Sesto uomo: Nicolas Batum

Non stiamo sicuramente parlando di una stella, ma l’ala francese, scelta a fine primo giro del draft 2008, è un punto fermo dei Blazers in due epoche diverse: prima di fianco a Brandon Roy e LaMarcus Aldridge, quindi nella squadra di Aldridge e Damian Lillard. Grazie alla sua versatilità su entrambi i lati del campo, Batum aiuta Portland a raggiungere i playoffs in cinque delle sette stagioni passate in Oregon. La rivoluzione dell’estate 2015 coinvolge anche Nic, che viene ceduto agli Charlotte Hornets. L’altro candidato per questa posizione era il tiratore Wesley Matthews, anche lui role player di lusso tra il 2010 e il 2015.

Allenatore: Terry Stotts

Campione NBA come assistente dei Dallas Mavericks, Stotts arriva a Portland nel 2012, insieme a Damian Lillard. Attorno al rookie e a LaMarcus Aldridge costruisce una squadra che nel 2014 arriva al secondo turno playoffs, e l’anno seguente si ferma al primo.
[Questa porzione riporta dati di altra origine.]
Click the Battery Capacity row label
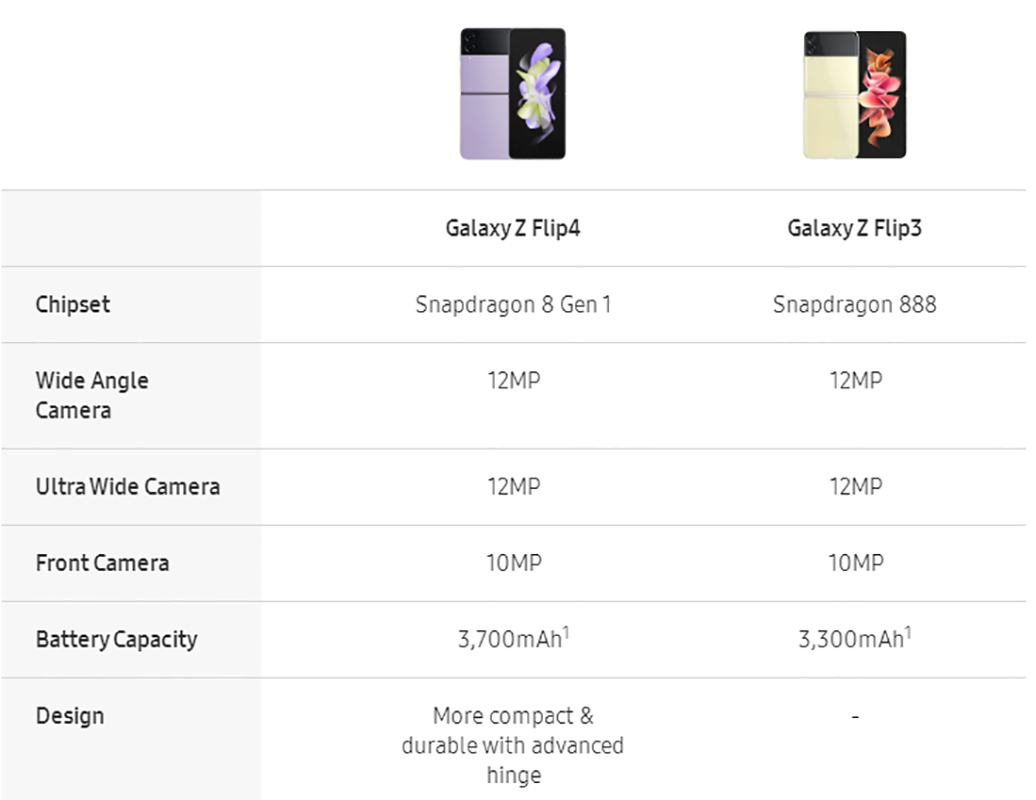1036x800 pixels. point(116,639)
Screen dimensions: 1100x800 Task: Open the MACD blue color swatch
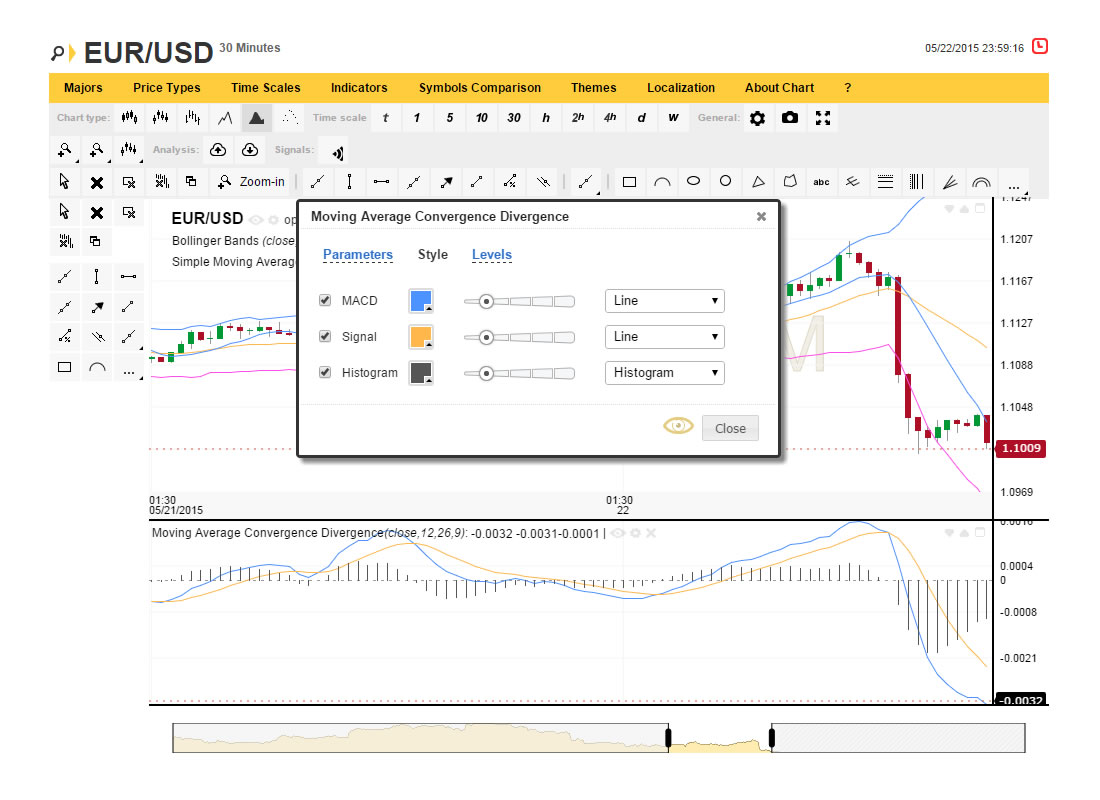click(420, 301)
Quell’estate, il roster viene rivoluzionato, ma Stotts, aiutato dalla consacrazione di Lillard e dall’esplosione di CJ McCollum, riesce a mantenere Portland tra le big dell’Ovest, portandola in finale di Conference nel 2019. Due anni e due eliminazioni al primo round più tardi, la dirigenza decide di voltare pagina. Stotts lascia l’Oregon dopo nove stagioni, e viene sostituito da Chauncey Billups.